Liquor 101: Glass Rinsing
A few of the recipes we’ve featured recently have called for washing–otherwise known as rinsing–the glass. Last Friday, for instance, the No Jacket Required involved an absinthe wash. Earlier last week, the Vespa called for washing the gin with olive; since we didn’t quite know what they meant, we rinsed the glass with olive brine instead.
It’s popped up enough that we thought it might be worth spending a post focusing on it.
Rinsing the glass has been around for a long time, though up until recently it really only came up when making a Sazerac. It’s been rare enough that it’s not even mentioned in the ‘cocktail techniques’ sections of any of our cocktail books. But, as our own posts show, it’s a little trick that’s on the rise, as bartenders increasingly apply it to add an unexpected twist to their drinks.
How do you rinse?
Just before shaking or stirring, add a small amount–about half a teaspoon–of the required liquor to the bottom of the empty glass into which the cocktail will be poured. Slowly swirl it around the entire inside of the glass, creating a thin coating that should stick a bit to the sides of the glass. Discard whatever collects at the bottom of the glass.
It’s a great way to add just a small amount of a flavor element to a drink. It’s particularly used with ingredients that have a strong flavor or provoke a strong reaction. Rinsing is what you do when you want a flavor to be noticeably present, but not to take over.

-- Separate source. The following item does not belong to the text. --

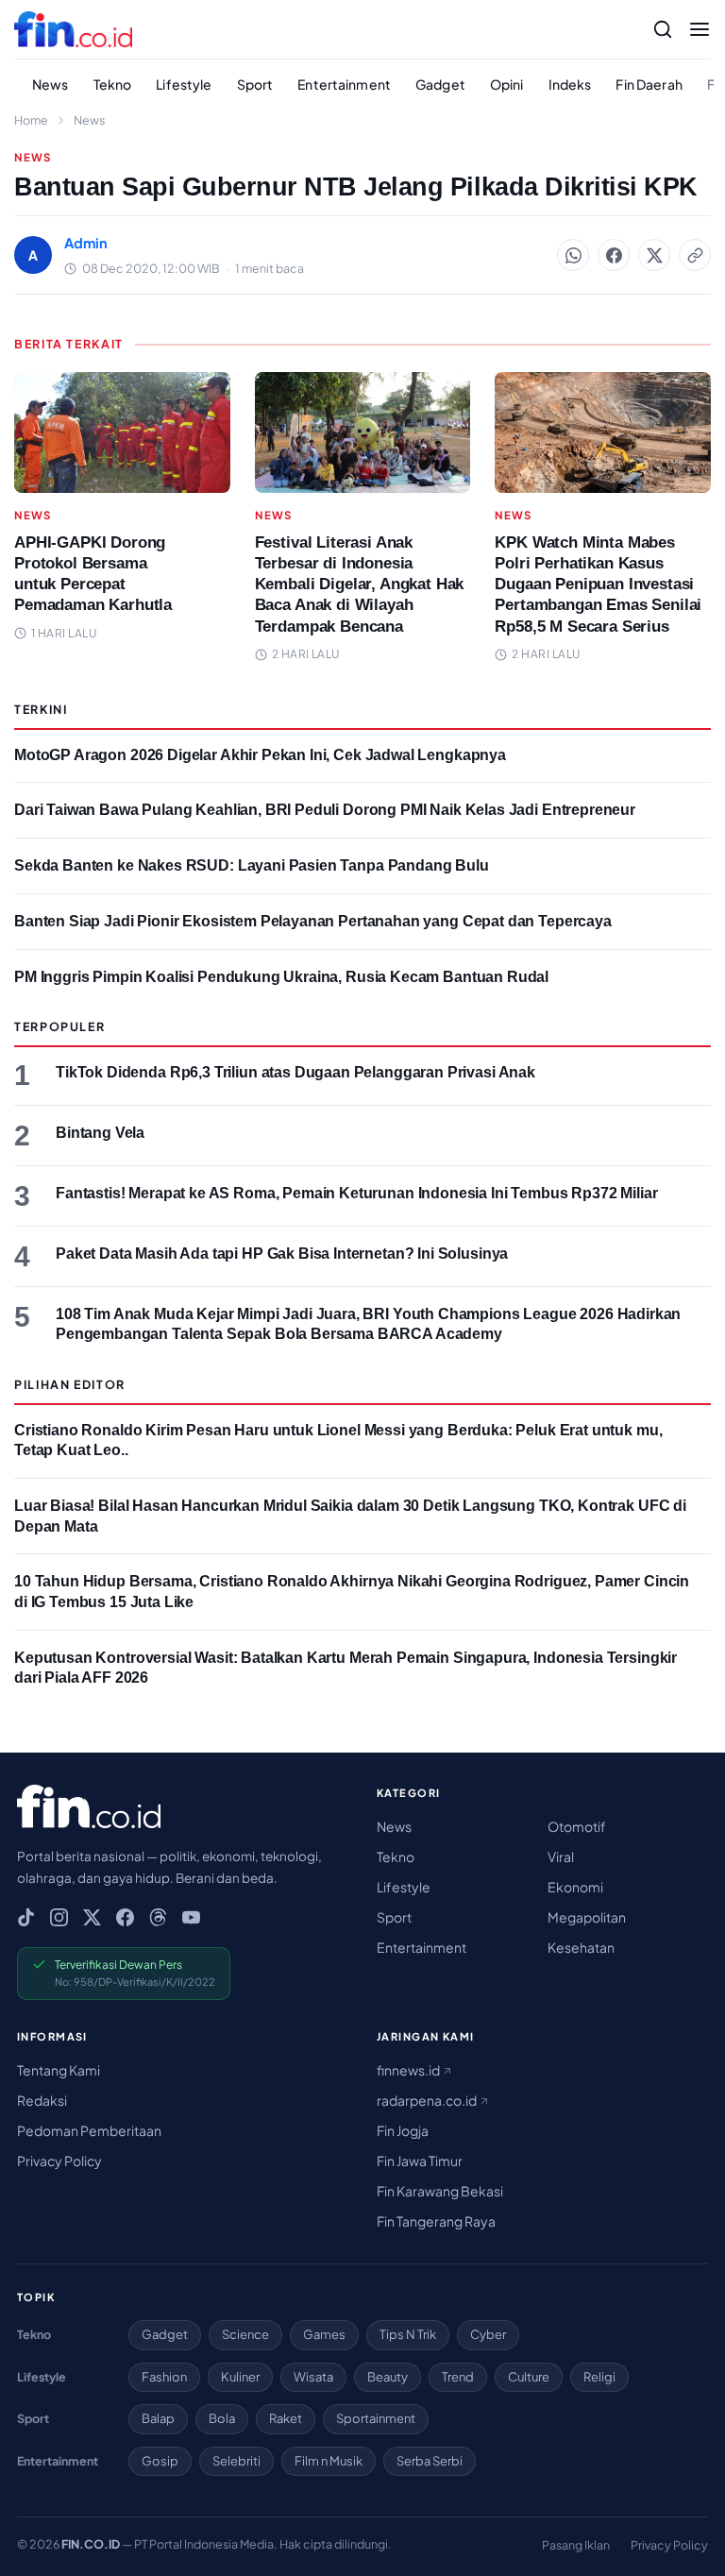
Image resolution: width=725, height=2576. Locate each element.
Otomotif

That, of course, is what’s going on with the absinthe in a Sazerac. It doesn’t take much absinthe for it to make itself known, and much more than that is too much for many people. A rinse is the perfect way to hit that balance of enough and not too much.
One of our earliest uses of the rinse is in our White Negroni. As the name suggests, the drink is intended to be mostly clear, but we discovered that the drink was a bit too harsh to the taste and to the eye if we used only clear liquors. So we added a wash of red Lillet, which brought just the slight blush and hint of fruitiness we were looking for.
Because a little bit goes a long way with these liquors, a rinse is an especially good way to add fernet or absinthe. The same goes for smoky spirits like Scotch or mezcal. As we think about it, a rinse might be the best use of the extremely minty creme de menthe we bought for our Christmas drinks.
No, really. Why rinse? How is it different from adding ‘a splash’?
We were curious about whether they’d be any discernible difference between washing the glass and adding a small splash to the mixing glass; so we conducted a couple of experiments, making both a Sazerac and a Maximilian Affair two different ways.
The Maximilian Affair, by the way, is a mezcal drink which was one of our wedding cocktails. Over time, though, we’ve found ourselves shifting away from mezcal to the tequila, to tone down the smokiness. Going without smoke completely, though, didn’t seem quite right; so we’ve usually added just a dash of mezcal.
For the sake of our experiment, we made a Max with that dash of mezcal in the mixing glass, and another one with a mezcal wash. Similarly, we made one Sazerac with the usual absinthe wash, and another one with a similar amount of absinthe simply added to the glass.
With the Sazerac, the flavor of the two drinks was similar, but the washed one smelled much more notably of absinthe. With the Max, the smoky smell was also stronger, and the drink even tasted more smoky. The upshot from this small sample is that, if you think of drinking a cocktail as a multi-sensory experience, washing makes a stronger impression than adding the same liquor to the mix (though still a subtle one). Indeed, we found ourselves asking whether we should be using the wash more frequently, rather than adding a dash of this or that to the mix.
The Homburg Cocktail Recipe
When I was hanging out at the One Eight Distilling tasting room bar on my Ivy City distillery crawl, Vince, the One Eight bartender, introduced me to this idea of spicing up a Manhattan with a fernet wash. He calls the drink a Fedora. I’ve since discovered that there’s already a quite different 19th century cocktail that goes by that name. To honor Vince’s intent while distinguishing his drink from the classic, I’ve taken to calling it by a different hat. If you order it from Vince, though, it’d probably be best to call it a Fedora.
- 2 oz rye whiskey
- 1/2 oz sweet vermouth (or up to 1 oz, depending on your whiskey and your vermouth)
- 1 dash aromatic bitters
- fernet wash
- Rinse a cocktail glass with fernet.
- Stir the other ingredients in a mixing glass with ice until the ice is noticeably melted.
- Strain into the fernet-rinsed glass.